In these villages in the region of West Papua, some residents travel for half a day to find locations to charge their phones and torches — items essential for everyday life.
Entrepreneur Nick Kamols believes this shouldn’t be a reality for so many people in the 21st century, and is hoping to bring about change via his startup PowerWells. The startup installs solar-powered battery packs created from e-waste in remote locations to allow residents to charge various devices.
Kamols, who comes from a town planning background, was first alerted to the issue around one month ago during a Social Enterprise StartUp Weekend in Logan, Queensland.
Having participated in “four or five” hackathons previously and with a mind for social ventures, Kamols told StartupSmart the idea for PowerWells actually came about while he and co-founder Brad Claire were looking into a separate idea — using e-waste and 3D printers to make prosthetics in Cambodia.
“We were looking for a third person to join our startup and we met Amatus Douw. He joined us and told us about what problems his homeland of West Papua was experiencing, and we heard about the lack of availability of charging points and figured there was something in that,” Kamols says.
“The StartUp Weekend was at an e-waste recycling facility called Substation 33, and we probably wouldn’t have come up with the idea unless we were in that location. There were discarded laptop batteries all around us as we were discussing how we could address the problem, and I was looking around and it all just fell into place.”
With Claire currently working at Substation 33 dealing with recycled batteries, Kamols saw the situation as a “perfect storm”, and became determined to make their idea a reality.
Through his previous hackathon experience, Kamols knew that a number of ideas birthed from them tend to just “roll along”. And so he doubled down on PowerWells, putting in place a strict deadline of making PowerWells a reality before Christmas.

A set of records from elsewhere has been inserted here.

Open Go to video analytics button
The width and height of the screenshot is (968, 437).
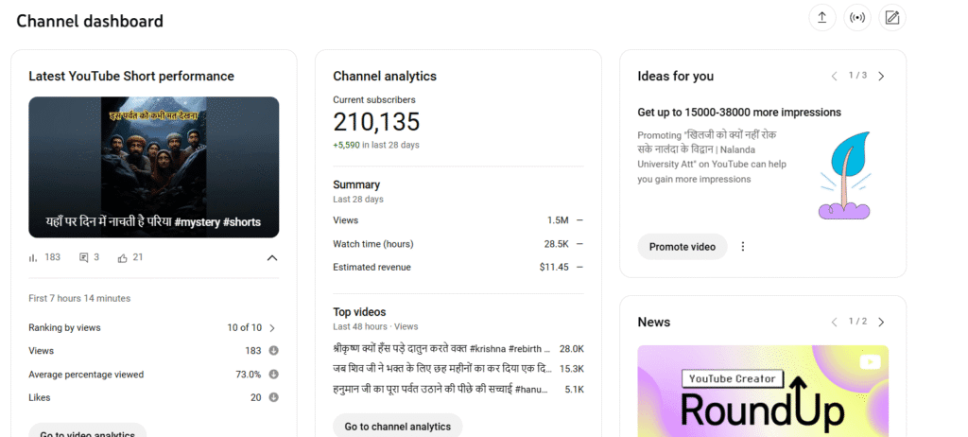87,431
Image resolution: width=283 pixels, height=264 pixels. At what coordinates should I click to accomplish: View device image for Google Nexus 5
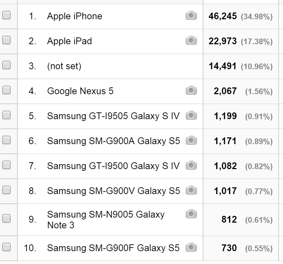click(191, 90)
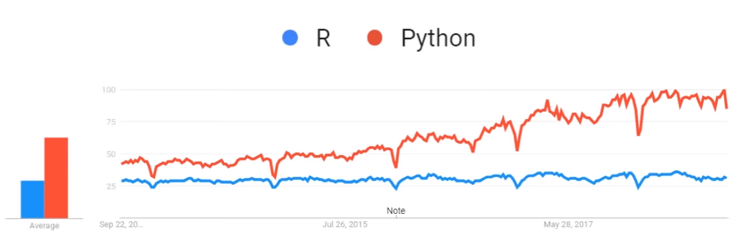The image size is (748, 240).
Task: Open the Note marker on timeline
Action: [396, 210]
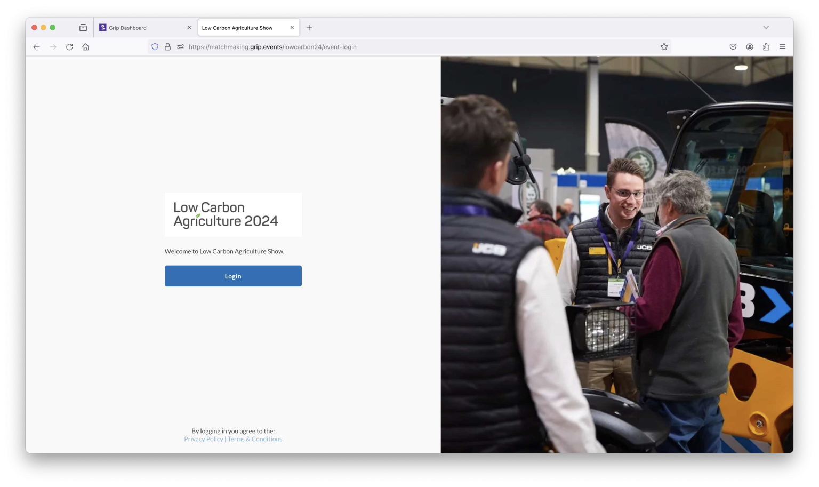Screen dimensions: 819x487
Task: Open site permissions controls in address bar
Action: [x=180, y=46]
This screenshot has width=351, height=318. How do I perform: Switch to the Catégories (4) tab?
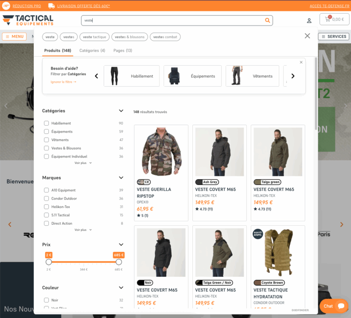tap(92, 51)
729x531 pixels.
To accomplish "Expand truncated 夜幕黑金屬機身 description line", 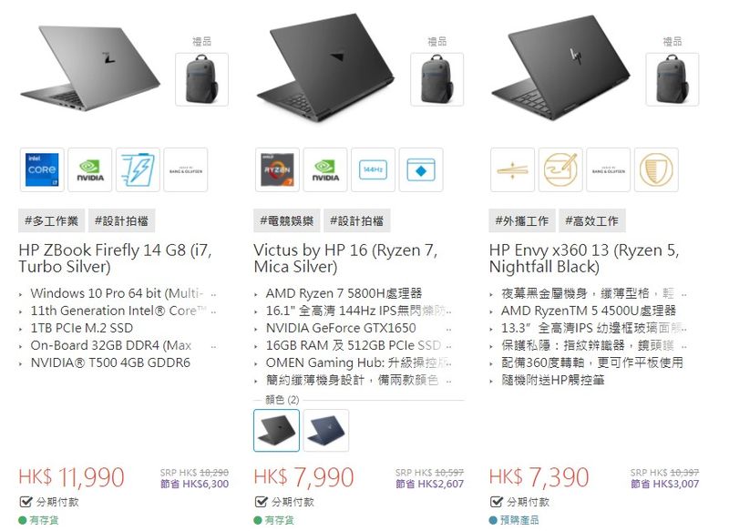I will click(x=684, y=294).
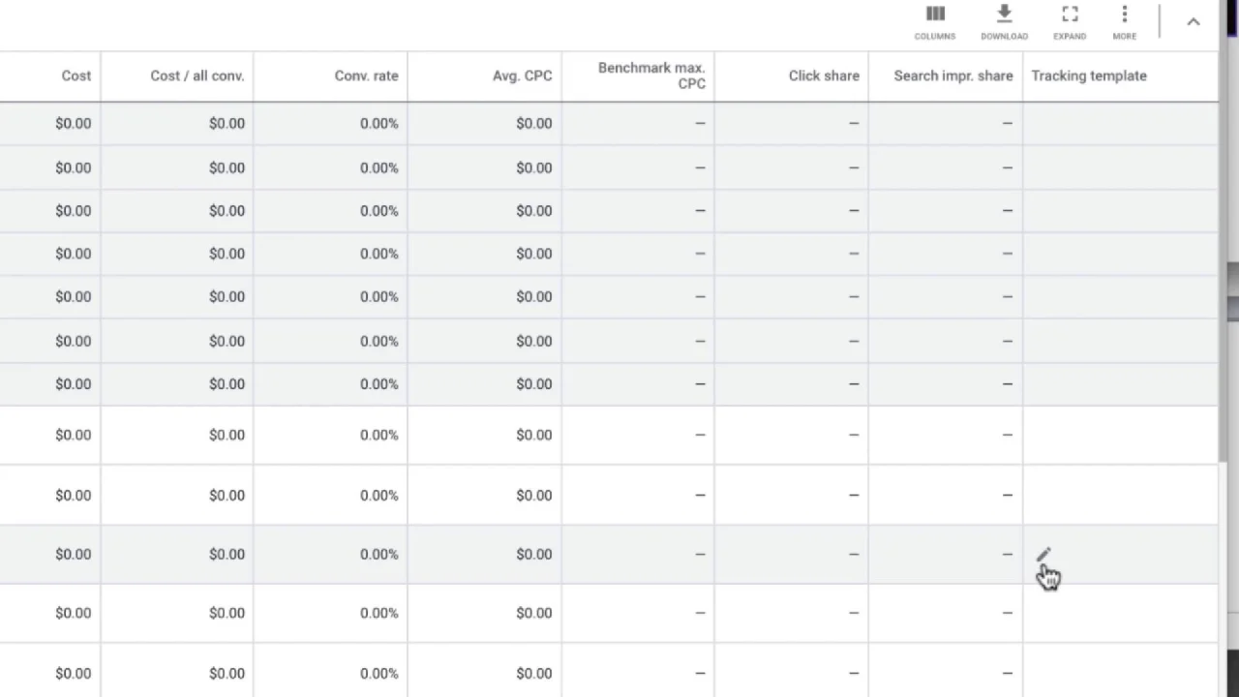Select the Benchmark max. CPC header
1239x697 pixels.
651,76
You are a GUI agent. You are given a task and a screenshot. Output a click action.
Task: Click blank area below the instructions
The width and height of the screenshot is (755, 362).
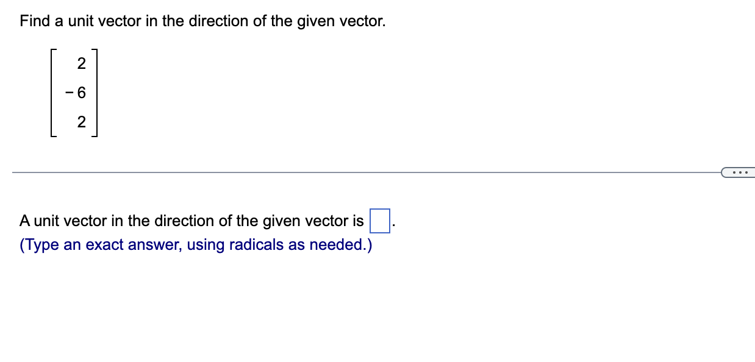click(x=244, y=293)
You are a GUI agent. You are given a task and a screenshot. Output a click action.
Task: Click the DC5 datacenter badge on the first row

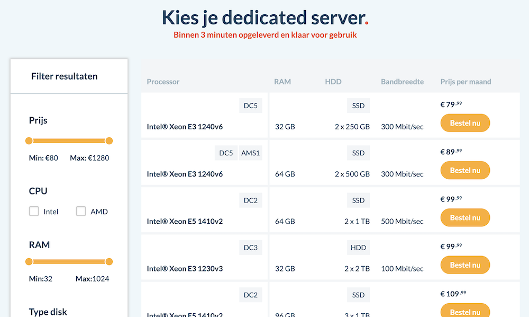(x=250, y=105)
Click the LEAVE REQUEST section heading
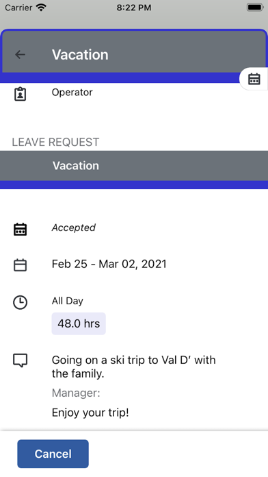The width and height of the screenshot is (268, 477). coord(55,142)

“Startups can often find it hard to convince people there’s a problem that needs solving. But PowerWells was easy to explain — you don’t need to explain that e-waste is a problem, or that power is good,” he says.

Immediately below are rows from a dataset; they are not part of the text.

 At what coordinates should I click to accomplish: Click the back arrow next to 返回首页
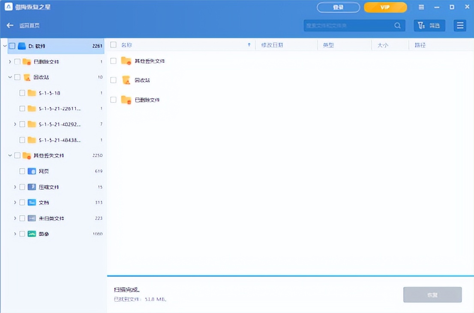click(x=10, y=25)
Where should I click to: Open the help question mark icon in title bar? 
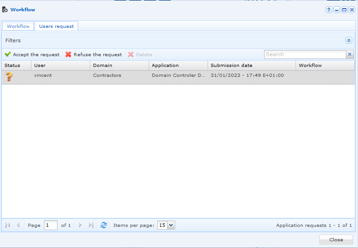coord(329,9)
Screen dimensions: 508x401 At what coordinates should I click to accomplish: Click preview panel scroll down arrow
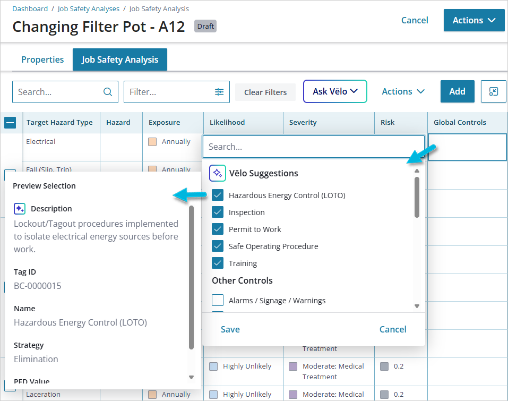192,377
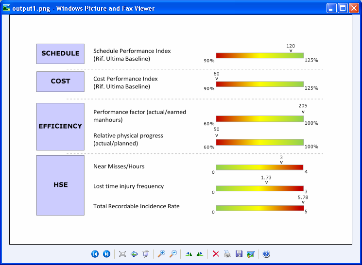Select the HSE category box

[60, 185]
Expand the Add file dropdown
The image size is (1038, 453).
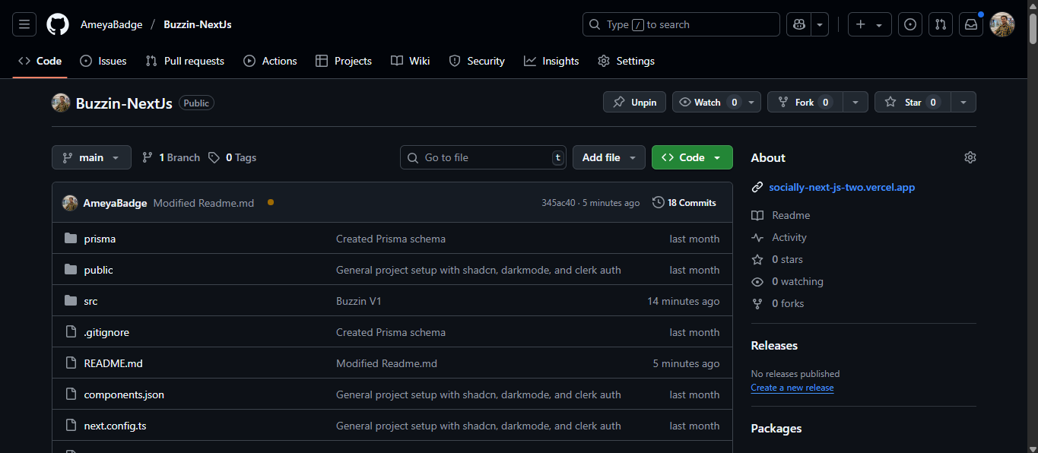pos(608,157)
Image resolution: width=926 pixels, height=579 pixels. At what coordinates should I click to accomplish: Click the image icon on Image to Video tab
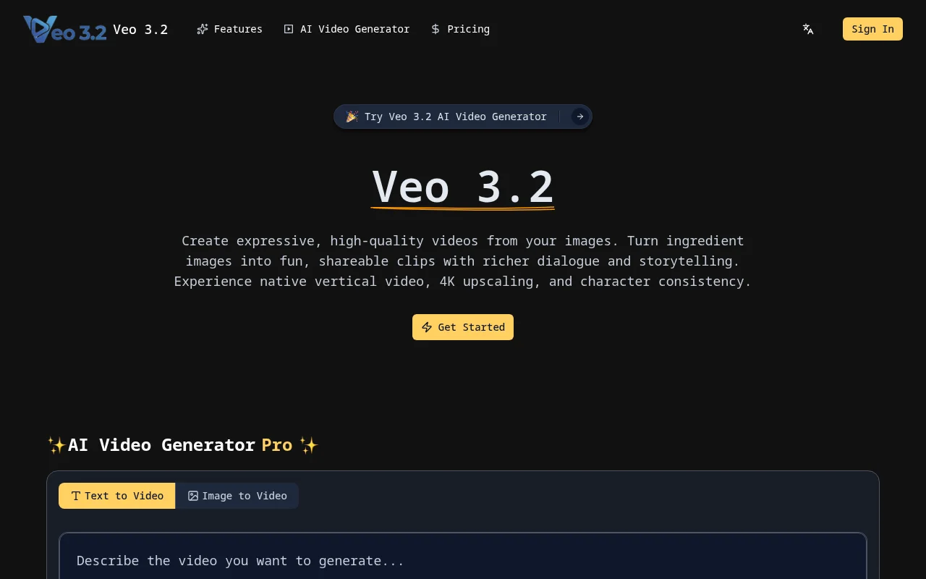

PowerWells concept “validated itself”
The founders then dove in head first, immersing themselves in research from peer-reviewed journals, finding the gap in the market and making sure another company wasn’t already offering a similar solution. Luckily for them, the idea “seemed to validate itself”.
Working back from the Christmas deadline, the team gave themselves a month to get PowerWells up and running. They wanted to get a proof-of-concept installation in place in an Indonesian village before embarking on a crowdfunding campaign to help fund 100 PowerWell installations.

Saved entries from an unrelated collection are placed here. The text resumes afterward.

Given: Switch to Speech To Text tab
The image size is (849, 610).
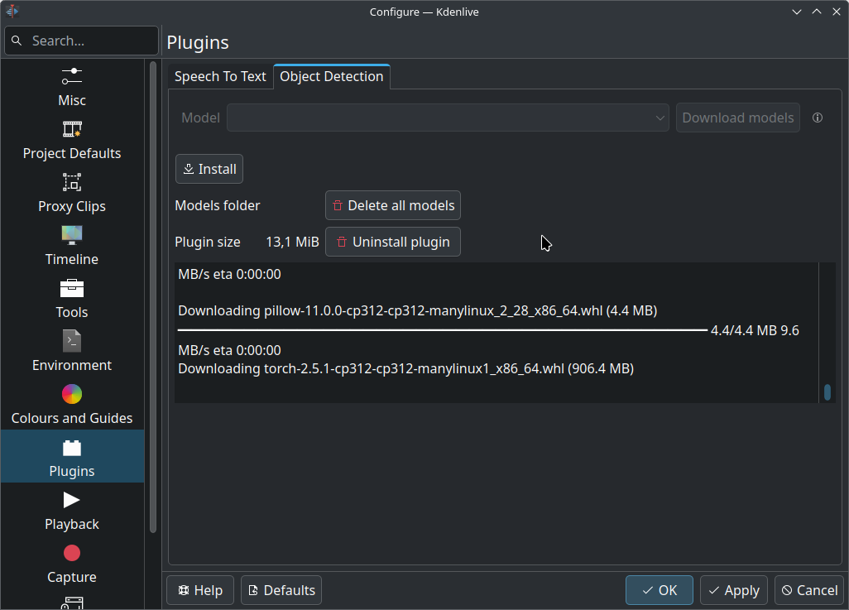Looking at the screenshot, I should [220, 76].
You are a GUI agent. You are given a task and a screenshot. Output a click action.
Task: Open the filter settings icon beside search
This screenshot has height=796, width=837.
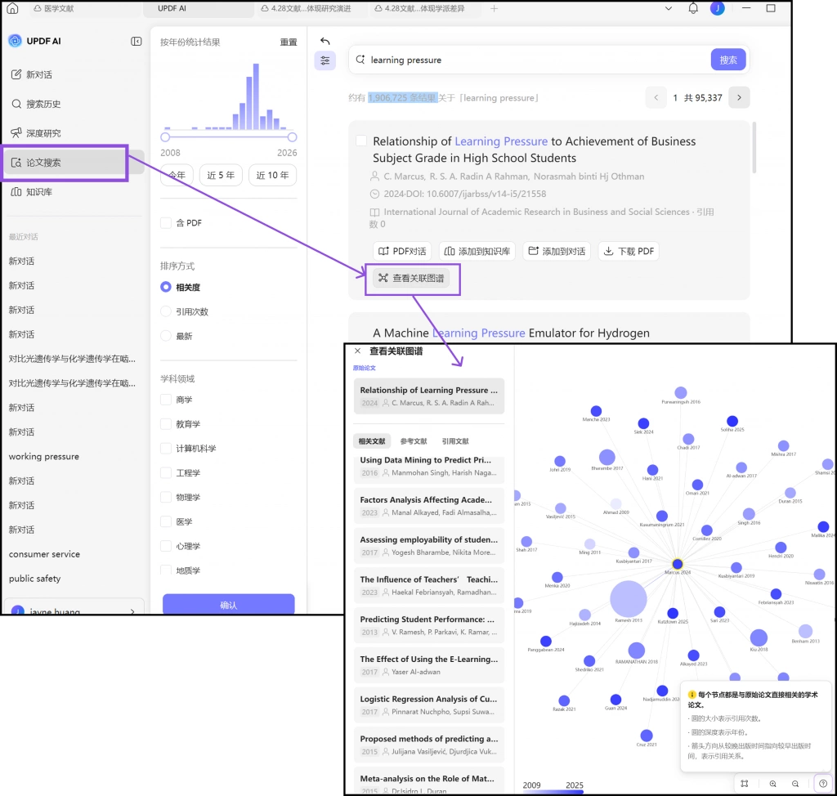(x=325, y=60)
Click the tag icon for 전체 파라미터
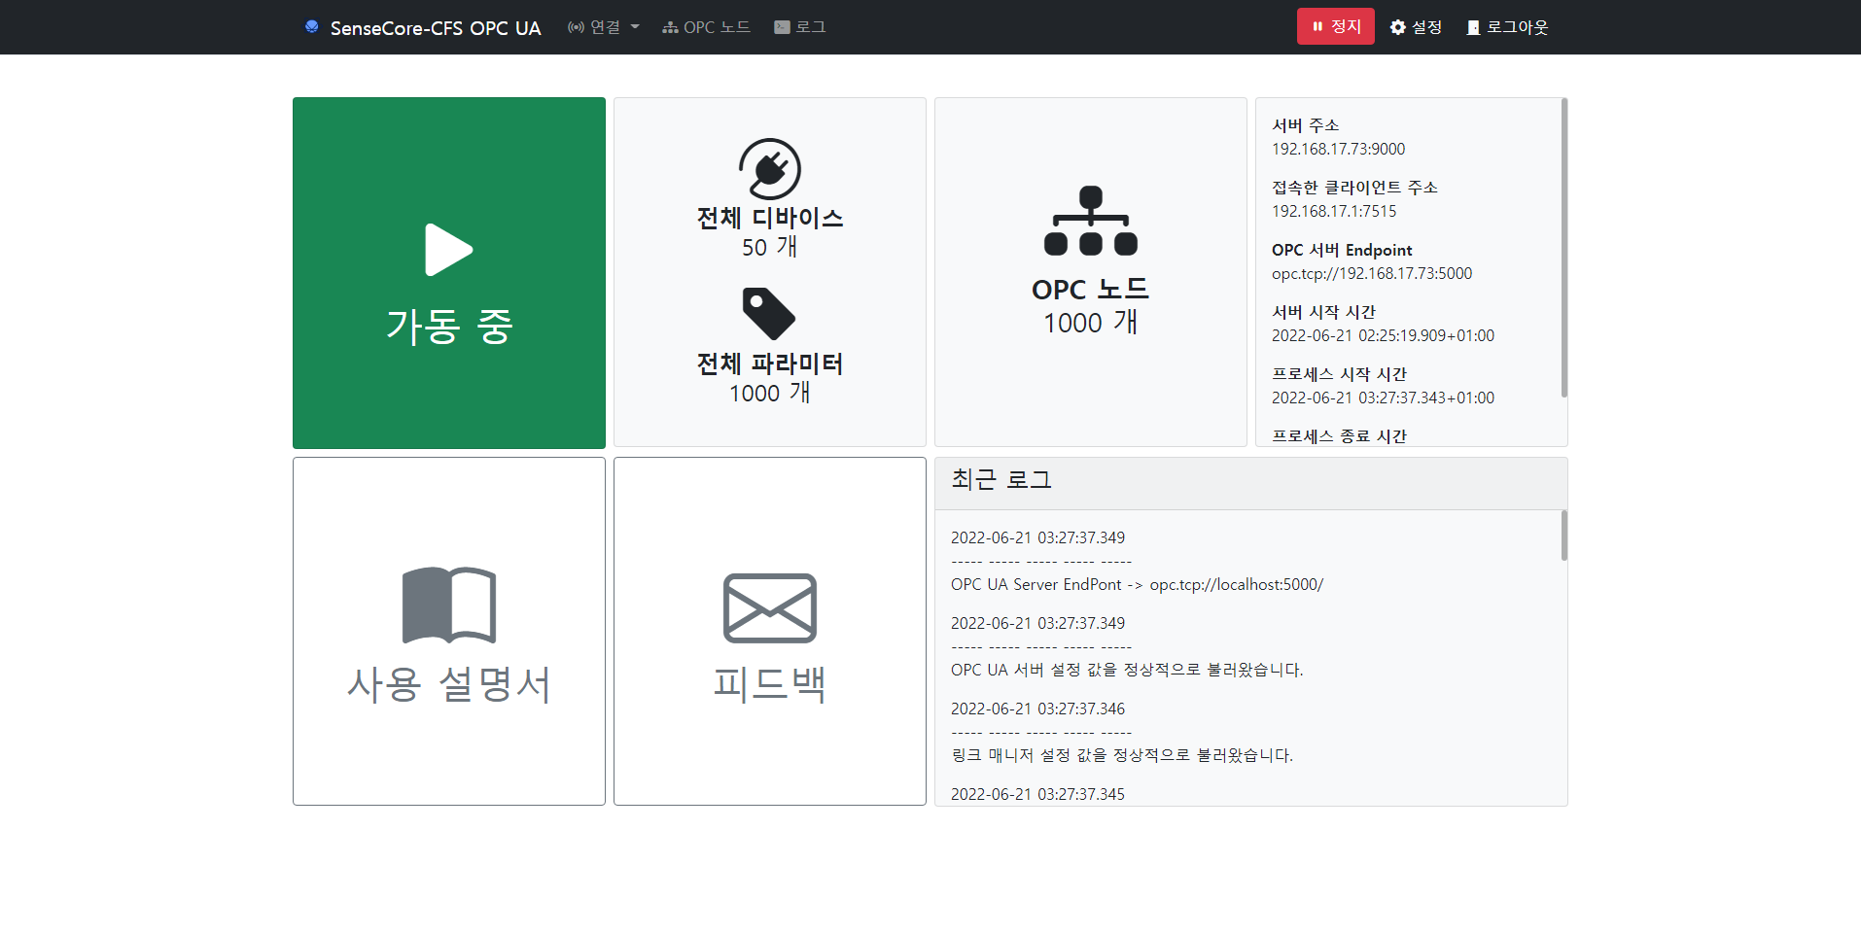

“We worked back from Christmas. We needed two weeks of an active crowdfunding campaign, a few days to get a video and a webpage up and running, and a week to actually install one in Indonesia,” Kamols says.
“It was a Friday on the day we planned out this deadline, and we realised, ‘oh shit, we need to go to Indonesia on Monday’.”
The crowdfunding campaign is currently underway, with the target set at $12,000. If they reach that target, the team will be able to achieve their goal of installing 100 PowerWells, at a cost of $120 each. In the new year, Kamols says the startup will be seeking corporate or venture capital investment to help roll the concept out even further.
The short timeframe worked in the team’s favour, says Kamols. It spurred the team on and helped make the concept a reality by drawing on the startup ecosystem adage of ‘fail fast’.
“I was a bit slow with my other startup ideas, and then other people got busy and went out and did them before me. Having such a short timeframe was quite good, and though I was torn on it being not quite enough time, it forced our hand and in the end we just did it,” he says.
“Follow through on your ideas but only if you really think it’s a good idea. Don’t force yourself into thinking it is. Don’t be 100% confident and passionate unless you actually are.”